#### [Texte à lire]
==============================
Le mémoire est disponible à la bibliothèque du Centre Saint Dominique ainsi que chez les Dominicaines Missionnaires d’Afrique à Kigali. Il peut être envoyé sur demande à l’adresse de l’auteur: mpcrevecoeur@hotmail.com moyennant une participation aux frais. 


Dans la langue rwandaise – le kinyarwanda – le verbe «mentir» se dit: Kubeshya qui peut se traduire plutôt par «tromper». Celui qui trompe sera donc «ubeshye» celui qui est trompé «ubeshwa» Celui qui te trompe: ukubeshye. Le substantif «mensonge» vient d’une autre racine et se dit ikinyoma. Dans les proverbes, il est souvent personnifié.
==============================
#### [Lignes du jeu]

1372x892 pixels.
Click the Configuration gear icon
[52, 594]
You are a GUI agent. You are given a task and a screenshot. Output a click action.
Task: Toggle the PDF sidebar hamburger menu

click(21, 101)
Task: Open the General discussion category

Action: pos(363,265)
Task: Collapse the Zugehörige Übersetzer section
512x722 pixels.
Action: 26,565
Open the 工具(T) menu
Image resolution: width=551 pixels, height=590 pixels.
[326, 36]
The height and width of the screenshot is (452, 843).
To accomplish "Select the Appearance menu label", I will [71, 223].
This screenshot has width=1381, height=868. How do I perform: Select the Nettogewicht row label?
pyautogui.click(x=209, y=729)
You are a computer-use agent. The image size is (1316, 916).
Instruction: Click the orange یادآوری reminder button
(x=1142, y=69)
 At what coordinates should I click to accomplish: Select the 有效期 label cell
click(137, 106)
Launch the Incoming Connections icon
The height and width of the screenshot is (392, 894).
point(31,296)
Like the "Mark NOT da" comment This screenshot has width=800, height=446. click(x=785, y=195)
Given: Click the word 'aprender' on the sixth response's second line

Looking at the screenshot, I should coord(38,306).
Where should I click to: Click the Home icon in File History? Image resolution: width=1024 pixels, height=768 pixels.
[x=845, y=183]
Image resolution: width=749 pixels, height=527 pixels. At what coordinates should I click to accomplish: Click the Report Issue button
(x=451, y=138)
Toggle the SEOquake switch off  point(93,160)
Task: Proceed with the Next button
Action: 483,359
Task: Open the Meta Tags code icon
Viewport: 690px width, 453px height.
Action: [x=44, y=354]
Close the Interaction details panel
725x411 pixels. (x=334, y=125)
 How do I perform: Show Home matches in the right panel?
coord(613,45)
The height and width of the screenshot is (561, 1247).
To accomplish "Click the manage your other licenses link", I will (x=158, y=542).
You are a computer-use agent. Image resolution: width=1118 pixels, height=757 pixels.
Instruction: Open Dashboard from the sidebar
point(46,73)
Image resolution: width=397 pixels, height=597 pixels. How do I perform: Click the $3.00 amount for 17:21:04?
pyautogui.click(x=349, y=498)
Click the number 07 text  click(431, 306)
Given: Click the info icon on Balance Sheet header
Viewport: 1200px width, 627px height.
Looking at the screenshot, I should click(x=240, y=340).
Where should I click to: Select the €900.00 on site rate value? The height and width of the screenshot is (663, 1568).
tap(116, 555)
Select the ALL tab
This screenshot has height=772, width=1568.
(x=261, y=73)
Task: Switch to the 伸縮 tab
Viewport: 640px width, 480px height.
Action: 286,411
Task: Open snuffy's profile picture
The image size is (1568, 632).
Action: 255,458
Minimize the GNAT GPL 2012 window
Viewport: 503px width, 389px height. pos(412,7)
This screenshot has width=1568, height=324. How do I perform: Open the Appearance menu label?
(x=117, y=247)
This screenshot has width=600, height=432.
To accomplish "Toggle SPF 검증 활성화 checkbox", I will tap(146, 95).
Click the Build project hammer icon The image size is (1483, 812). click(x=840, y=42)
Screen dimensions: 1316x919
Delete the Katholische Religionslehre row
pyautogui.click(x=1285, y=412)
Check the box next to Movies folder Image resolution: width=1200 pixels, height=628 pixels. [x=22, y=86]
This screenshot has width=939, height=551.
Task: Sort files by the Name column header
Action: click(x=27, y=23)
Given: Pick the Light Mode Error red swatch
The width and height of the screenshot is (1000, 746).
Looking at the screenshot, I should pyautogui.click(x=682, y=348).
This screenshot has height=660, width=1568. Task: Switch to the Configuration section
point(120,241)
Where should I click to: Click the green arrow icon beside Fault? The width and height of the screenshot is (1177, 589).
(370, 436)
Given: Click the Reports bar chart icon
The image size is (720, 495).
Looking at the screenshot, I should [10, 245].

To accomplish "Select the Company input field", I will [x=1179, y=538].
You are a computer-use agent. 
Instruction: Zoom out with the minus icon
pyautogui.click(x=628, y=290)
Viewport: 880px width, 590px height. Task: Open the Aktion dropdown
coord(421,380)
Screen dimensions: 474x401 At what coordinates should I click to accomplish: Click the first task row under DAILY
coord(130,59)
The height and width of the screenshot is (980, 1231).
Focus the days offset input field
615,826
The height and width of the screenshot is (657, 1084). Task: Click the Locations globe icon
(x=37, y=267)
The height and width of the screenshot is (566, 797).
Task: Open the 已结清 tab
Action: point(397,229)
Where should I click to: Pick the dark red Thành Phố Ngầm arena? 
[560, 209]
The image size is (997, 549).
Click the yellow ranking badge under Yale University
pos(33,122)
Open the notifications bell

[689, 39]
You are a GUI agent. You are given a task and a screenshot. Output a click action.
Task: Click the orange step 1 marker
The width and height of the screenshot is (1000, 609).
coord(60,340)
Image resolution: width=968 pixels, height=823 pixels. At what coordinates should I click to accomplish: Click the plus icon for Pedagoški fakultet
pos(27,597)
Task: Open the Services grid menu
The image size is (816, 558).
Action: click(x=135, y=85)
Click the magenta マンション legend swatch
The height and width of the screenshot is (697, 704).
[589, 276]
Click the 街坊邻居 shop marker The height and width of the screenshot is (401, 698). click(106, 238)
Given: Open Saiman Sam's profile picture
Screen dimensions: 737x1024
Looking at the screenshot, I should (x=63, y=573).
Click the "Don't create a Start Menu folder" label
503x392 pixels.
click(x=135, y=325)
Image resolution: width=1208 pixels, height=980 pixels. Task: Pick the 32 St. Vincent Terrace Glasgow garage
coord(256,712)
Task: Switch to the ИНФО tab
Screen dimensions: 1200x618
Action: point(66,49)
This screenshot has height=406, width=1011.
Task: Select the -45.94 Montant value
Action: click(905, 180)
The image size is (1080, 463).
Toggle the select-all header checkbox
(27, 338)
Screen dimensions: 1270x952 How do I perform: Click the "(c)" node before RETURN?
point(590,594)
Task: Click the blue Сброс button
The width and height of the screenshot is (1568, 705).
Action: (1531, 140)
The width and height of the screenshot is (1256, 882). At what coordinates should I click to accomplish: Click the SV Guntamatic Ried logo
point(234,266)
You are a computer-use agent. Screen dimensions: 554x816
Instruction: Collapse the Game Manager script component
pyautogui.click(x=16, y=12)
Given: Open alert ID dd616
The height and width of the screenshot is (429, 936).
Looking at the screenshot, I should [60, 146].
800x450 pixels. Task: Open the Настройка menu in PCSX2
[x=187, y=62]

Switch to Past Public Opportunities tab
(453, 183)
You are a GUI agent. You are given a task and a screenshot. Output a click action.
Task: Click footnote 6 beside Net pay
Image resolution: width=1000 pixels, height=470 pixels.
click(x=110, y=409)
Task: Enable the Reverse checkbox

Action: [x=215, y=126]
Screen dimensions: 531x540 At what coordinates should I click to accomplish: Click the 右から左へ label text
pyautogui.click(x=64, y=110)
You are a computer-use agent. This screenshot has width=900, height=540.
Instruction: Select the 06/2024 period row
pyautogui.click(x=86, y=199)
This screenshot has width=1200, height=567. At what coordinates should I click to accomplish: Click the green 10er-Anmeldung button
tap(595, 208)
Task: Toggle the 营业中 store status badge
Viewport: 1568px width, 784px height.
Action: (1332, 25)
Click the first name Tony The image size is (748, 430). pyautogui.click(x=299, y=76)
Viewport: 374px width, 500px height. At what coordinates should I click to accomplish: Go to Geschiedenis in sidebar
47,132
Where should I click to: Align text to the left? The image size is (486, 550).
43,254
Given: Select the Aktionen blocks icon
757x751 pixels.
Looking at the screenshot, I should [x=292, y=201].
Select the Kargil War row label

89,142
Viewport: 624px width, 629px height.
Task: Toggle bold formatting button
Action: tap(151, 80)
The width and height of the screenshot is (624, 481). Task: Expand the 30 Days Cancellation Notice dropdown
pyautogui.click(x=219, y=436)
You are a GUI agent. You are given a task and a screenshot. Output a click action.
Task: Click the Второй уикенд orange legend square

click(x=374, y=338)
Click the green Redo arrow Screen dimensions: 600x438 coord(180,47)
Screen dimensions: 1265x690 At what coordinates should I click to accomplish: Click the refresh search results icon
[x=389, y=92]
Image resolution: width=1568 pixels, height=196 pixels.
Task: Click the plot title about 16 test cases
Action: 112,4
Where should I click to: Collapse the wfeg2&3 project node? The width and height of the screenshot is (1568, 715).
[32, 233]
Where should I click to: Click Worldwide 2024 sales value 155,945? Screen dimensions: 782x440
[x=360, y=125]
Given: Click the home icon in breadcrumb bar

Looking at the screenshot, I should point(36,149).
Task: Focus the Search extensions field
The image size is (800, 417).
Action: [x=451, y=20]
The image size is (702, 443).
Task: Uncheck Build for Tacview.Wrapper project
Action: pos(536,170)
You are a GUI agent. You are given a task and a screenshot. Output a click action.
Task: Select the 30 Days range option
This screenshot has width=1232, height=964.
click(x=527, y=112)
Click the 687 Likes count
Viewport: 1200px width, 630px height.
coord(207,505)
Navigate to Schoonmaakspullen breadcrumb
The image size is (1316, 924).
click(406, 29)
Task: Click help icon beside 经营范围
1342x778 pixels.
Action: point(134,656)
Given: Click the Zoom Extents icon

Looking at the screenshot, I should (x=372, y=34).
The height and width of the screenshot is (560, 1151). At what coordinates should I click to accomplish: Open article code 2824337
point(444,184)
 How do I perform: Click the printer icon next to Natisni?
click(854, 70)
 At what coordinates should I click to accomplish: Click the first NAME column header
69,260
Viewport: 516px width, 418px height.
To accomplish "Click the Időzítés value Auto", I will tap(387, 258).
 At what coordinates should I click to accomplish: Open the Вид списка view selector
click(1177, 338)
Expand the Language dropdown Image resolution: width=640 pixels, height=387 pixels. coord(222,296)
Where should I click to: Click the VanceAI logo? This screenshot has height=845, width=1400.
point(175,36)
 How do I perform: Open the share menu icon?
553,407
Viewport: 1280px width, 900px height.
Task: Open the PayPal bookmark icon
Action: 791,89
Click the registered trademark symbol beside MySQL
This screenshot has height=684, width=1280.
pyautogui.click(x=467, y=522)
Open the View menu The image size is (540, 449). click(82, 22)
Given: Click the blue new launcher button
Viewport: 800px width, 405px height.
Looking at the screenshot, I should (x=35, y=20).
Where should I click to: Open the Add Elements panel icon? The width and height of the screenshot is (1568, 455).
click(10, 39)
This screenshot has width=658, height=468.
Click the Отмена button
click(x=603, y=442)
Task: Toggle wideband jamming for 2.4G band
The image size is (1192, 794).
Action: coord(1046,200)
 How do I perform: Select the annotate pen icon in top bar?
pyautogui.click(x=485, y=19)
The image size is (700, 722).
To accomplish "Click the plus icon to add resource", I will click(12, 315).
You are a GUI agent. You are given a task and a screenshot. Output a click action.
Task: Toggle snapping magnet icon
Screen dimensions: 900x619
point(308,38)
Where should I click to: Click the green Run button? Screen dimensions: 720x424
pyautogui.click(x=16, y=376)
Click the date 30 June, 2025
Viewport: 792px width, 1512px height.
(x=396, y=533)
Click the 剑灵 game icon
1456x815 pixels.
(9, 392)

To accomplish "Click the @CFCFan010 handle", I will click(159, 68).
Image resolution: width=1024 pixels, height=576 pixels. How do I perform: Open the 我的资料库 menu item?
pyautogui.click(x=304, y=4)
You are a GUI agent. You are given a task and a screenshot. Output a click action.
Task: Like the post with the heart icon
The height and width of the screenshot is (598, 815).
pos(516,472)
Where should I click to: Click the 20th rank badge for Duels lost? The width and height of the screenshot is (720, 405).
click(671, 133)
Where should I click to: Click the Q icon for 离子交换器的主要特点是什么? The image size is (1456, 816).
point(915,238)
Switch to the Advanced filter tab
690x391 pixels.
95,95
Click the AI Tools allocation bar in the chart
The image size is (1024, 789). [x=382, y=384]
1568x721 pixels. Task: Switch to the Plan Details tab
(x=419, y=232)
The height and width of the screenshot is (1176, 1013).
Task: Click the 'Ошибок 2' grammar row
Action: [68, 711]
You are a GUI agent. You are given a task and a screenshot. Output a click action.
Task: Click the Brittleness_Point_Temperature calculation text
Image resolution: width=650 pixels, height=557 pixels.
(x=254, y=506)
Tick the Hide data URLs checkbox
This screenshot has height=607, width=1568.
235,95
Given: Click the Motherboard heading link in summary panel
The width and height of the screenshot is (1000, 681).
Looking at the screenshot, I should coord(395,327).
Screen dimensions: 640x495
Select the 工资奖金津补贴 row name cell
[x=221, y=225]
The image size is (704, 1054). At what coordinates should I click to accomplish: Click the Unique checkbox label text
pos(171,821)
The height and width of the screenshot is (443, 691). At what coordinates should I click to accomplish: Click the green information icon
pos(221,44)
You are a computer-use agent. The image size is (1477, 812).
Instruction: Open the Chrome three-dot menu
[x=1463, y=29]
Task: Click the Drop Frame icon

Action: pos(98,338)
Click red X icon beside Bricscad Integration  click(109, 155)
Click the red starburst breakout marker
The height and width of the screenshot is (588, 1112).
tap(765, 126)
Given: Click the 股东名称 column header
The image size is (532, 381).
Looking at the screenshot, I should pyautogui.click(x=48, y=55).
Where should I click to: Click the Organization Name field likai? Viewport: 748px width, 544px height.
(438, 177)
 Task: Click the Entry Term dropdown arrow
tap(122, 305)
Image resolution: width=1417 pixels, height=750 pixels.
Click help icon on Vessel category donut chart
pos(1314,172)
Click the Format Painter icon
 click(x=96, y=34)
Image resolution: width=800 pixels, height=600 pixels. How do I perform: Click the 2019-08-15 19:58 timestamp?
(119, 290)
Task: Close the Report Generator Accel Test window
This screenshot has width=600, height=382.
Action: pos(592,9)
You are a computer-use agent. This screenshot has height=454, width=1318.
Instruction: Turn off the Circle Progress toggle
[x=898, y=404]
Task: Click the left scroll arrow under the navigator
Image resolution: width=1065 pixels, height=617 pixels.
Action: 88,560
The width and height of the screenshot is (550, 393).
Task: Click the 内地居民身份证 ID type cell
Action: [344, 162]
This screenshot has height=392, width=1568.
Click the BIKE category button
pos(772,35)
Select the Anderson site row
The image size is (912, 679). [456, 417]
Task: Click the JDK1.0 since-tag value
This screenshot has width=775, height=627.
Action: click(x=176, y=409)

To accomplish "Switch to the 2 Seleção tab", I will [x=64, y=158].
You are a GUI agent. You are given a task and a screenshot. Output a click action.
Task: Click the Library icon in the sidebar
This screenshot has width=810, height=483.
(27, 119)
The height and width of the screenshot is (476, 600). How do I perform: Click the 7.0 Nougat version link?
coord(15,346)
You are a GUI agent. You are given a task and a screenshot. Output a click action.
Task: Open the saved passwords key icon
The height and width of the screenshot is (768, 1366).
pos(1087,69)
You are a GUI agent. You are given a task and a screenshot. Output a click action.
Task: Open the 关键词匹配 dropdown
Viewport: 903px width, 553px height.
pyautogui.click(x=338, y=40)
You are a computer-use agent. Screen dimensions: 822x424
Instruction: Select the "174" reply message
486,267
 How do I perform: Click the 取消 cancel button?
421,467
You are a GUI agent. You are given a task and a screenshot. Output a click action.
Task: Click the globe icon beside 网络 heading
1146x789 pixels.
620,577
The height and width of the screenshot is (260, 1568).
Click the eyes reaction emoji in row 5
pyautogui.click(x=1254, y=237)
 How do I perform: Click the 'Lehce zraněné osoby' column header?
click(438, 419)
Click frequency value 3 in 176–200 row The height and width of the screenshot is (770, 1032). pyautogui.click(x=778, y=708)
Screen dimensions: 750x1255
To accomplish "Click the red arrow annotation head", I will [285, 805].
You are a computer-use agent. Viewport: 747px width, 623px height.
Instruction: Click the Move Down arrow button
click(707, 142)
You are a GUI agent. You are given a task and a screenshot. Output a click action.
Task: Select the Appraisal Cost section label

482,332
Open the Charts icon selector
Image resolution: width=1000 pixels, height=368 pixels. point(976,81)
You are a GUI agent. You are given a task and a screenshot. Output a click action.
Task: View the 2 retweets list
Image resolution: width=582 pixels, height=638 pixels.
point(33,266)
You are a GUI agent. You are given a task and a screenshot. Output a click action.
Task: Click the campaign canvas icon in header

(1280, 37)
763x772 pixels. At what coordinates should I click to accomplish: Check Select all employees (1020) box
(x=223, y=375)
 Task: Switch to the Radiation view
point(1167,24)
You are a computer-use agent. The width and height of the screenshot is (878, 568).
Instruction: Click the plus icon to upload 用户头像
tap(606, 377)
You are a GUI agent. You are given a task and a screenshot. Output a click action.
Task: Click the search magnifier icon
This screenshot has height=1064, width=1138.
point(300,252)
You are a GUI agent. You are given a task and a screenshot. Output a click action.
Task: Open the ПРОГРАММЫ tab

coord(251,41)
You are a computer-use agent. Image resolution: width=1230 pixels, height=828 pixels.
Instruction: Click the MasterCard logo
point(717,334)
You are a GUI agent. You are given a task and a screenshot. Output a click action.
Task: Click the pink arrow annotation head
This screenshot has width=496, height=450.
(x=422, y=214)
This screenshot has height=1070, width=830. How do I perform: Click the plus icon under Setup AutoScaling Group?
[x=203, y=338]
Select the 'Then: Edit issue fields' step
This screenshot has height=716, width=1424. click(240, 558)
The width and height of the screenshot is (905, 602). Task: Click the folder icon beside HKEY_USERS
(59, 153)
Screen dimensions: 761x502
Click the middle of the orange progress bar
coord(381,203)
==============================
#### [Travail demandé]
1. Indiquez si chacune des affirmations suivantes est conforme au texte sur le mensonge en kinyarwanda, en répondant par oui ou par non et en citant les mots exacts du texte qui le justifient. (a) Le mémoire peut être consulté chez les Dominicaines Missionnaires d’Afrique à Kigali. (b) Le mémoire est envoyé gratuitement à qui le demande. (c) Le substantif « mensonge » a la même racine que le verbe « mentir ».
2. Répondez aux questions suivantes à partir du texte sur le mensonge en kinyarwanda.
(a) Dans quelle bibliothèque le mémoire est-il disponible ?
(b) Comment se dit le verbe « mentir » en kinyarwanda ?
(c) Comment se dit le substantif « mensonge » en kinyarwanda ?
3. Poursuivez le texte sur le mensonge en kinyarwanda à partir de sa dernière phrase.
Les lignes n'ont aucun rapport avec le texte.

#### [Corrigé des activités]
1.
(a) Oui : « ainsi que chez les Dominicaines Missionnaires d’Afrique à Kigali ».
(b) Non : « moyennant une participation aux frais ».
(c) Non : « vient d’une autre racine ».

2.
(a) À la bibliothèque du Centre Saint Dominique.
(b) Kubeshya.
(c) Ikinyoma.

3.
Beaucoup de proverbes rwandais s’intéressent à la manière de parler, non pas dans le sens de l’éloquence, mais dans un sens éthique. Ils décrivent un art de parler avec sagesse en dénonçant surtout les défauts qui détériorent les relations humaines. Parmi eux, le mensonge occupe la première place. Pour faire en sorte qu’on évite le mensonge, on mettra en relief sa précarité. Les proverbes noteront aussi les conséquences du mensonge à long terme: il est inutile et le menteur se retrouve isolé, car on n’a plus confiance en lui. Il appartient aux hommes sages de tester les paroles en faisant attention à la pratique de celui qui parle. Il doit également et sans tarder débusquer le mensonge pour l’empêcher de répandre sa nocivité, sutout s’il s’agit du mensonge le plus pervers qui est la calomnie.

Quelques exemples:

Ikinyoma gihabwa intebe / ntigihabwa ikirago
Au mensonge, on offre un siège, pas une natte pour dormir.   

Ikinyoma kicaza umugabo ku ntebe limwe.
Le mensonge fait asseoir un homme sur un siège une seule fois. 

Ikinyoma gihaka umugabo imyaka ibiri
Le mensonge ne nourrit son homme que pendant deux ans.

Ikinyoma kirya umutsima / ntikiwuhambira
Le mensonge mange la pâte mais ne l’emballe pas pour l’emporter. 

Ikinyoma kiraza umugabo ku gahinga
Le mensonge fait passer la nuit à un homme dans un endroit désert. 

Ikinyoma gikubirwa ahakubuye
Le mensonge on le met à jour là où on a balayé. 

Ukubeshye ubutwari / muratabarana
Ce lui qui t’en conte sur son courage, tu l’accompagnes au combat.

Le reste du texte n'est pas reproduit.